### [Instructions for the task]
Which lines of the data include the string "give"? List them all.

Records from a dataset:
--- --- ---
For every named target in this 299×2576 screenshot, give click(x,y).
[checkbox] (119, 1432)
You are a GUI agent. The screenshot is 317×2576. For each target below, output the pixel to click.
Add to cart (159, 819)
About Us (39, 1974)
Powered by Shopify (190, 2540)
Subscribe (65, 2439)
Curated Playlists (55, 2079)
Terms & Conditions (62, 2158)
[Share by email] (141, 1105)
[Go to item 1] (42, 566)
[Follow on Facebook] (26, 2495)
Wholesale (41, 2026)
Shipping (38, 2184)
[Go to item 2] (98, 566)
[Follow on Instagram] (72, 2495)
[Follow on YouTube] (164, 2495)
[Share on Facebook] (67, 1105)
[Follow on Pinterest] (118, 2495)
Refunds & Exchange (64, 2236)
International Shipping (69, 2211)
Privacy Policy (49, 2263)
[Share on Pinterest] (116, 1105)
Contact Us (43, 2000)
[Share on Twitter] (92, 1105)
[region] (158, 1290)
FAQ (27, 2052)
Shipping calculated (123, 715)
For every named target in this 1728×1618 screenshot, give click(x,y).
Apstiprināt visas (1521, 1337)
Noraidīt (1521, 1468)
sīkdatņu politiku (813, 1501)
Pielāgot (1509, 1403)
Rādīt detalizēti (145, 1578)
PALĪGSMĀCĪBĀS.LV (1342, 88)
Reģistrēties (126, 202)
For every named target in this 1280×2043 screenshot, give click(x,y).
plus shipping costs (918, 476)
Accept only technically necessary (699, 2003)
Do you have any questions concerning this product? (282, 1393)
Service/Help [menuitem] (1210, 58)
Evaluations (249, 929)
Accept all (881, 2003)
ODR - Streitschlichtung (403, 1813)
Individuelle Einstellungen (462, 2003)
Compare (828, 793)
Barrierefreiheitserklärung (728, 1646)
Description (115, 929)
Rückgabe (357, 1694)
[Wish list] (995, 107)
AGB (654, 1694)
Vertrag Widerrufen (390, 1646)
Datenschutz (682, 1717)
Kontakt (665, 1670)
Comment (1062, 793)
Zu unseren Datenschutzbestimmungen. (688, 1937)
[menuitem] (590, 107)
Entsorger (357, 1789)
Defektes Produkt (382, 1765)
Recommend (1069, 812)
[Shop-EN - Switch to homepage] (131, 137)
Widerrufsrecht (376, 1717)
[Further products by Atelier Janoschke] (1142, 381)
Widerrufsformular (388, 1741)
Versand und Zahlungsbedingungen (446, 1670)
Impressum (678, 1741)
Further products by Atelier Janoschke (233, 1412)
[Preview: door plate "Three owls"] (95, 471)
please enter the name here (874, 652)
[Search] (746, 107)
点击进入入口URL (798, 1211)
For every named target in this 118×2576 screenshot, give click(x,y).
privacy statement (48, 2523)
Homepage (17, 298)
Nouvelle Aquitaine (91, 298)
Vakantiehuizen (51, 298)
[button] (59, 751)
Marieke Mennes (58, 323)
--- --- ---
### [Exercise solution]
For every named target in this 299×2576 screenshot, give click(x,y).
For every named target in this 1728×1618 screenshot, give click(x,y).
For every named target in this 1280×2043 screenshot, give click(x,y).
For every named target in this 118×2576 screenshot, give click(x,y).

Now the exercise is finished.